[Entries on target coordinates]
##############################
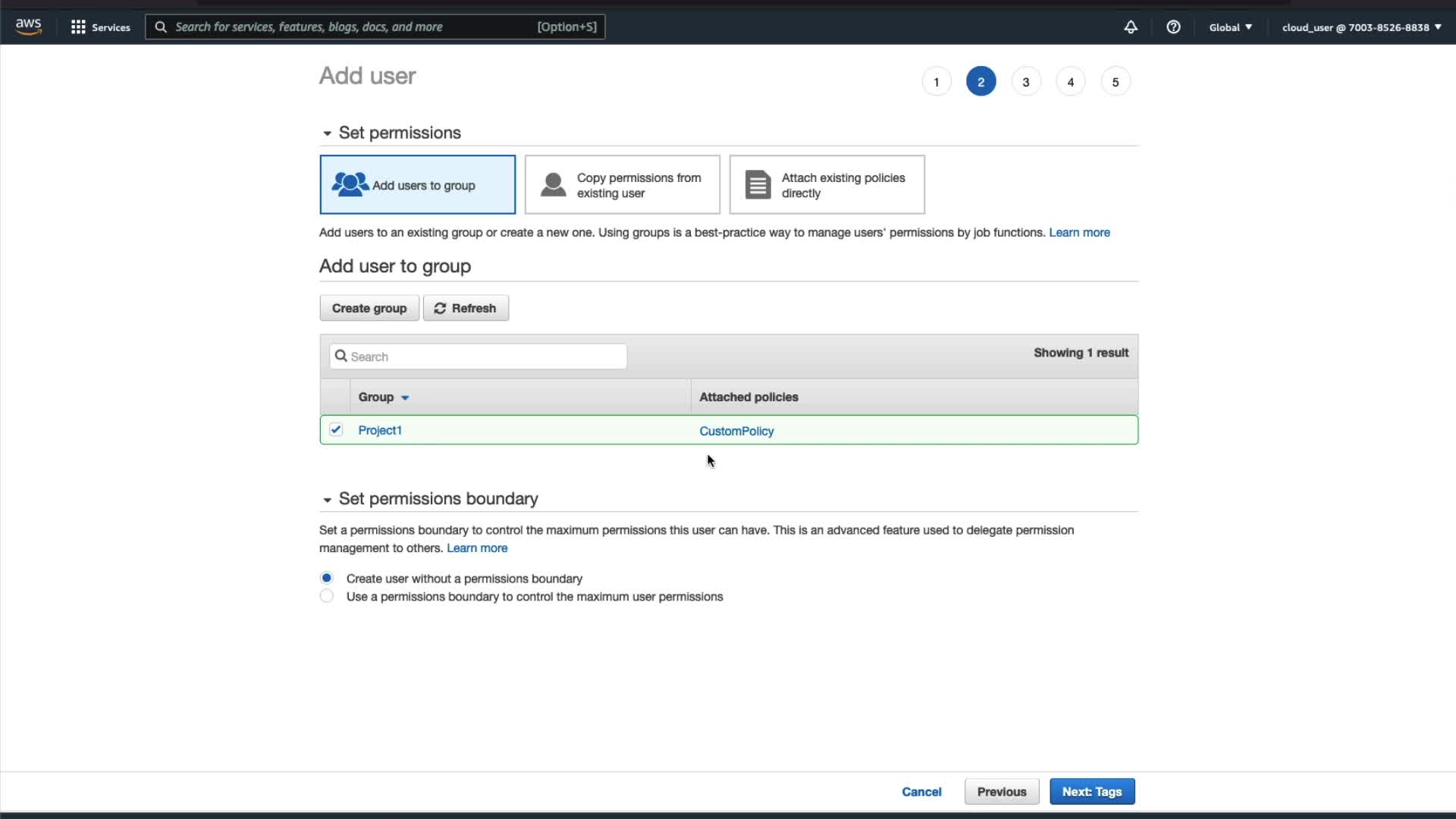Open the help question mark icon
The width and height of the screenshot is (1456, 819).
[1173, 27]
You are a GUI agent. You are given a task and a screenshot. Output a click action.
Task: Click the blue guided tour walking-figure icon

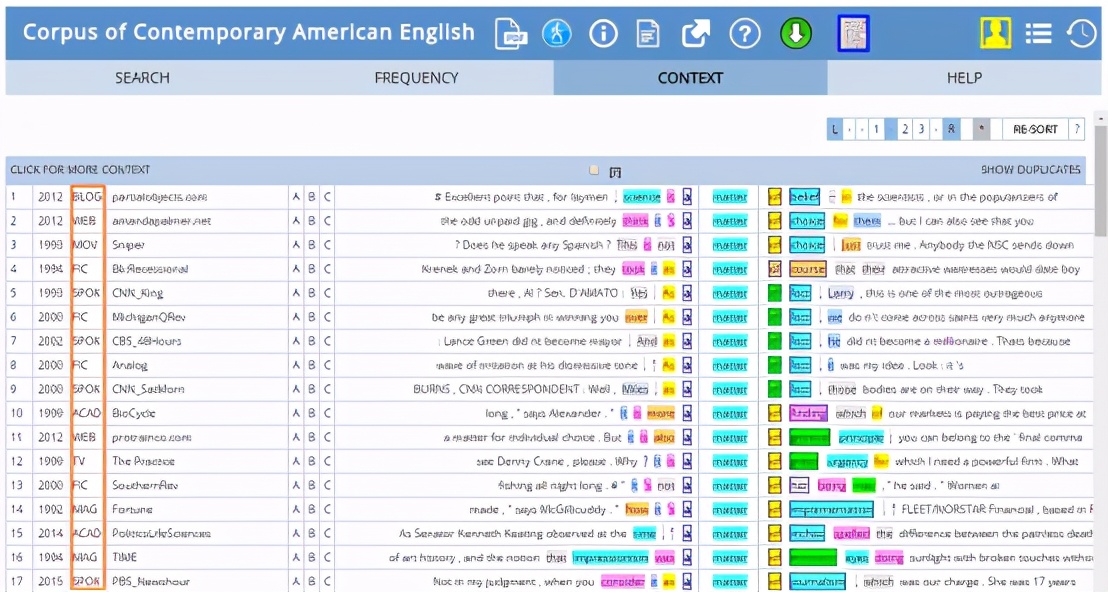pos(557,33)
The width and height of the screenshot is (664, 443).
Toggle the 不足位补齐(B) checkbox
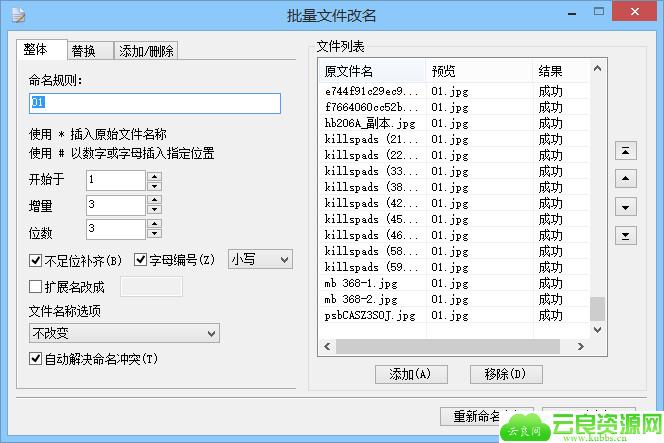[x=36, y=260]
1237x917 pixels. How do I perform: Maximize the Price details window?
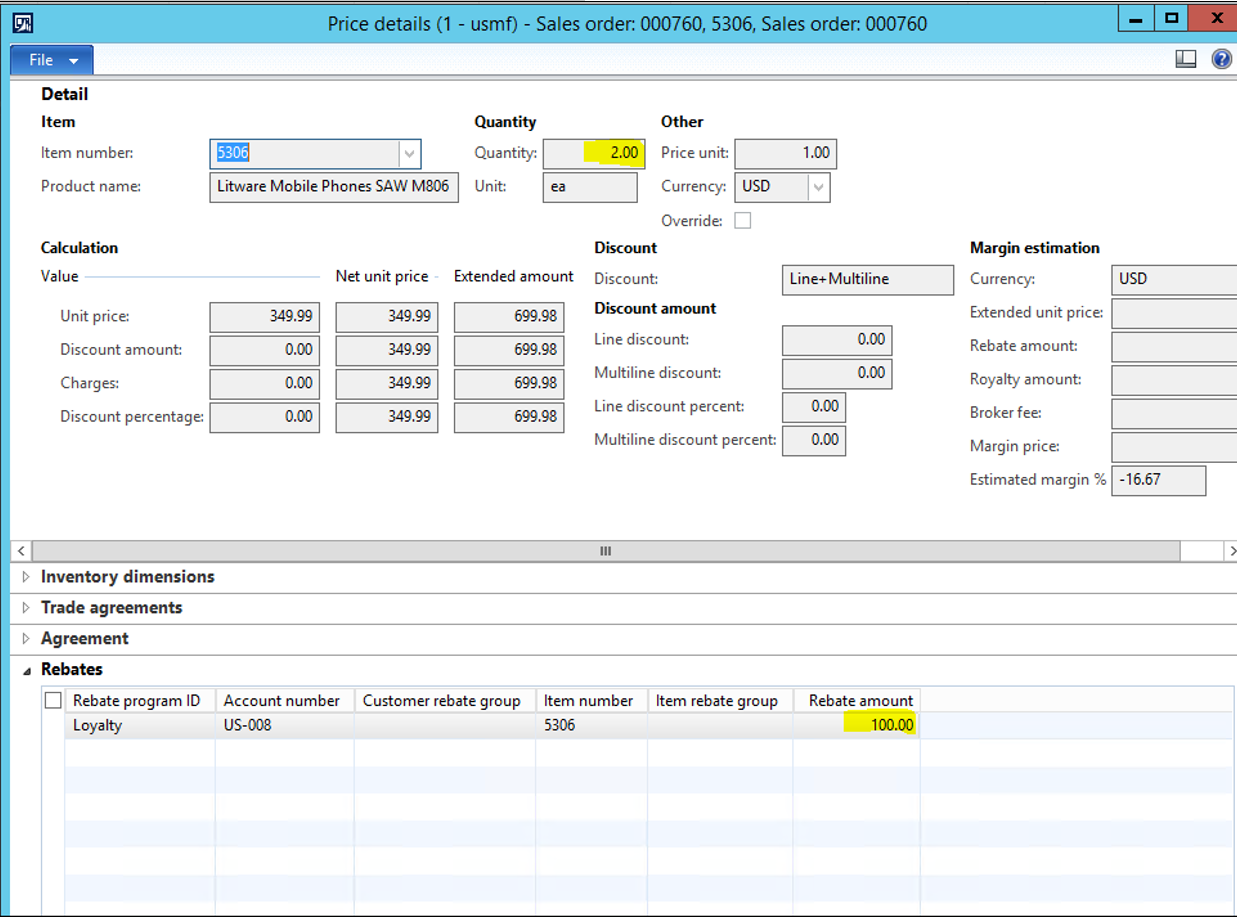click(x=1171, y=18)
##############################
> _PROBLEM STATEMENT_
Set out as a numbered list the lines from the one containing "The width and height of the screenshot is (664, 443)." through the end of the rows above, skipping blank lines. Leave the pictures out of your answer.

> _RESPONSE_
1. The width and height of the screenshot is (664, 443).
2. Toggle the 不足位补齐(B) checkbox
3. [x=36, y=260]
4. 1237x917 pixels. How do I perform: Maximize the Price details window?
5. click(x=1171, y=18)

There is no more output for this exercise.